老後の負担をさらに減らす返済方法
さらに、この8万8,229円の返済額を当初予定の約10万円にすることで、返済期間を短縮することができますから、老後の負担を大きく減らすことができます。
(3) 毎月10万円を5年間貯蓄し、5年後に月の返済額10万円のローンで住まいを購入する場合
2,400万円を26年ローンで借りた場合、毎月の返済額は98,242円、総返済額は約3,065万円となります。
※フラット35(1)(2)と同じ金利で算出
返済期間を4年も短縮することができます。ローンの完済年齢を70歳から66歳に短縮することができるのはもちろん、収入がダウンする60代のローン残高も大きく違ってきます。
(1)の場合
60歳時点のローン残高:約1,075万円 65歳時点のローン残高:約564万円
(3)の場合
60歳時点のローン残高:約 667万円 65歳時点のローン残高:約117万円
これからの住まいの買い方
新型コロナ以降、家計の状況にも大きな変化がありました。収入が減ってしまう、場合によっては仕事がなくなってしまう人もいました。さらに電気代やガス代が上昇もあり、食料品の値上げも毎月のようにニュースになっています。金利の上昇もいつになるか、とささやかれるようになり、以前よりも先行きの不透明感は増している状況です。
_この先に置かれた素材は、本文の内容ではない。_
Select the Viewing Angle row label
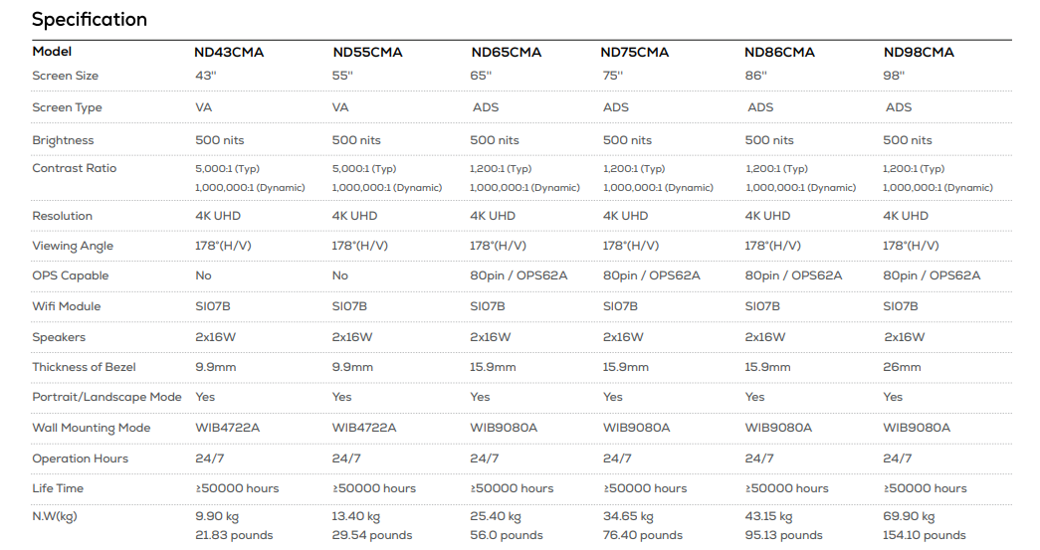73,246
ですから、5年後の住宅ローンの金利は誰にもわかりませんし、同じ3,000万円の予算でいまと同じような家を建てられる保証はありません。
しかし、よく計画も立てずに頭金ゼロであわてて住まいを購入してしまうのはリスクが大きすぎます。「いま、買ってしまって繰り上げ返済すればいい」という考えもありますが、住宅ローンを返済しながら繰り上げ返済の資金も併せて作っていく余裕のないご家庭もあります。繰り上げ返済することを前提に住宅ローンを組むことはリスクが高すぎます。
一番重要なのは、「めいっぱい借りないこと」です。「借りられる金額=返せる金額」ではありません。将来が見えにくい時代ですから、「背伸びして理想の住まいを入手する」のではなく、「身の丈にあった住まいを手に入れる」ことを考えて計画していきましょう。
Aさん夫妻は、「とりあえず、すぐに家を建てないで、2~3年は頭金を作っていくことに専念しようと思います。景気もどうなるかわからないので、状況を見ながら建てるタイミングや物件を決めてみようと思います」とのことでした。